Acrostiches de Noël
Cachées à l’abri des regards gourmands,
Ou accrochées au sapin scintillant,
Nul ne connaît l’heure de la dégustation,
Finalement, devra-t-on vraiment attendre le réveillon ?
Il serait si raisonnable de réfréner ses envies,
Si sage de ne pas être perverti,
En réalité, que nous dicte notre cœur ?
Rien, si ce n’est que pour accéder au bonheur
Il suffit parfois d’une broutille – petite, mais pas rabougrie !
Et de céder à la tentation d’une
confiserie.
Hélène
Récits de rencontres à partir de faire-parts
Assise à la proue du bateau, les embruns caressant délicatement son visage, Marine regardait pensivement le soleil disparaître derrière la ligne d’horizon. Comme chaque soir depuis bientôt 18 ans -elle en avait aujourd’hui 22 – elle se demandait quand viendrait le moment pour elle d’accoster définitivement, de quitter le bateau de son père pour ne plus jamais y remonter.
Hélas, le père de Marine, le capitaine de vaisseau Olivier Josselin de Vouvray, célèbre dans le monde maritime pour avoir héroïquement repoussé une attaque de pirates dans l’océan indien en mai 2010, élevait sa fille dans la droiture et lui refusait tout écart dans ce qu’il considérait être une bonne éducation. Marine se désolait de cette situation et pleurait doucement, le soir venu, lorsqu’elle arpentait le pont supérieur de ce qu’elle appelait désormais sa prison flottante.

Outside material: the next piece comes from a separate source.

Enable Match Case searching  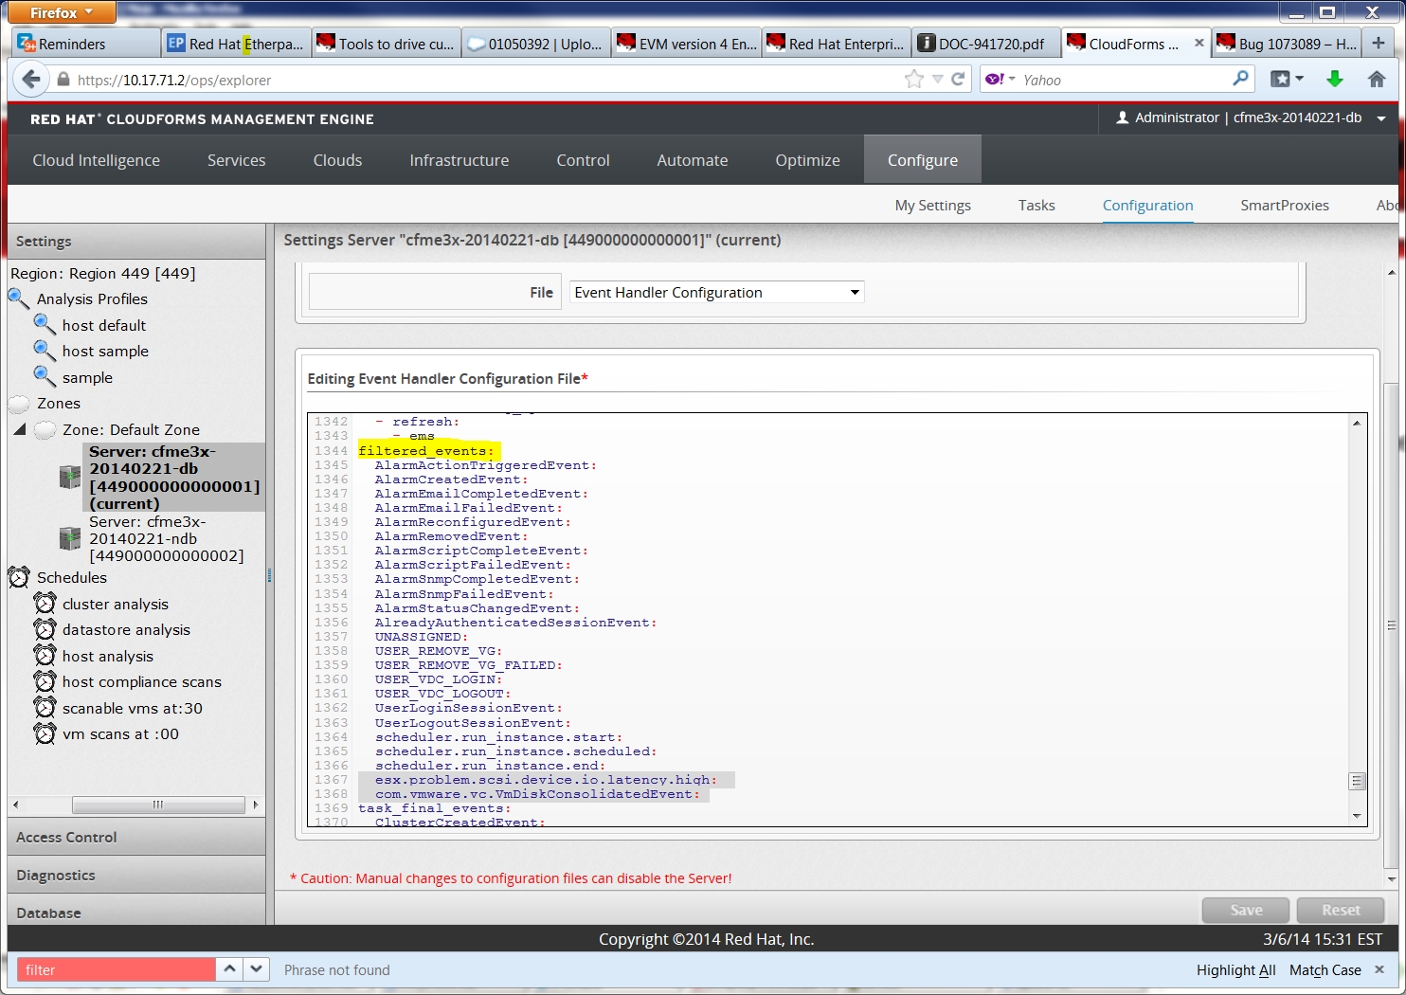[x=1325, y=969]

Un matin de décembre, alors que le navire s’approchait des côtes égyptiennes – Alexandrie était la prochaine escale –, Marine demanda à son père si, exceptionnellement, il l’autoriserait à descendre à terre afin de se promener dans le souk et de s’imprégner du parfum des épices qu’elle aimait tant. À sa grande surprise, son père accepta et lui accorda une heure de liberté.

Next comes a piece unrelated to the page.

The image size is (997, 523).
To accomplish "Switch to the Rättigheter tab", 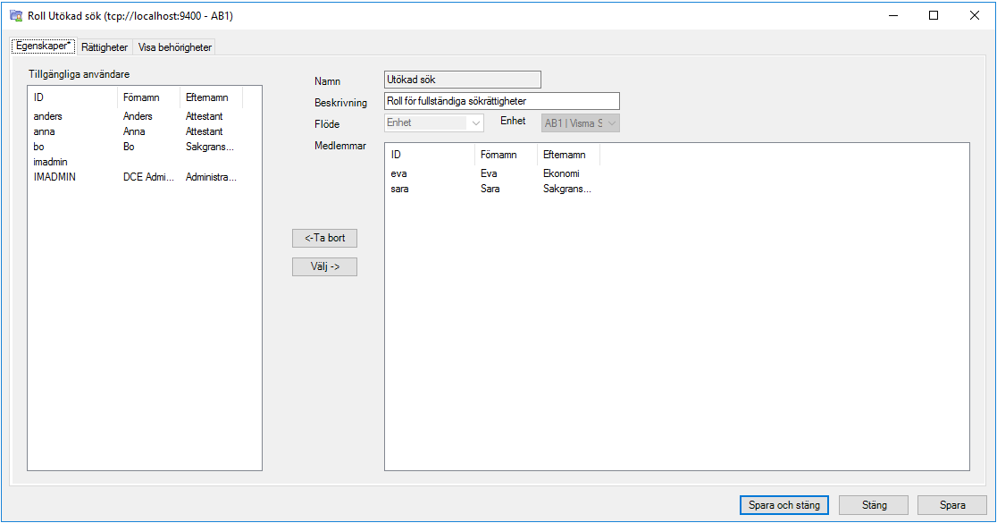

Dans les allées sinueuses du souk, au milieu des marchands d’épices et de souvenirs bon marché destinés au prochain groupe de touristes, Marine se sentait vivre. Elle oublia bien vite ses tourments, faisant virevolter sa robe légère devant des Égyptiens ébahis et des touristes étonnés. Elle ne vit pas tout de suite le jeune homme, penché sur un sac d’épices, et qui appartenait à un groupe de Français en escale dans la ville. Elle continuait de tourner sur elle-même quand elle le percuta. Celui-ci tomba la tête la première dans un sac de cumin en poudre, ce qui rendit furieux le marchand et faillit étouffer le pauvre jeune homme.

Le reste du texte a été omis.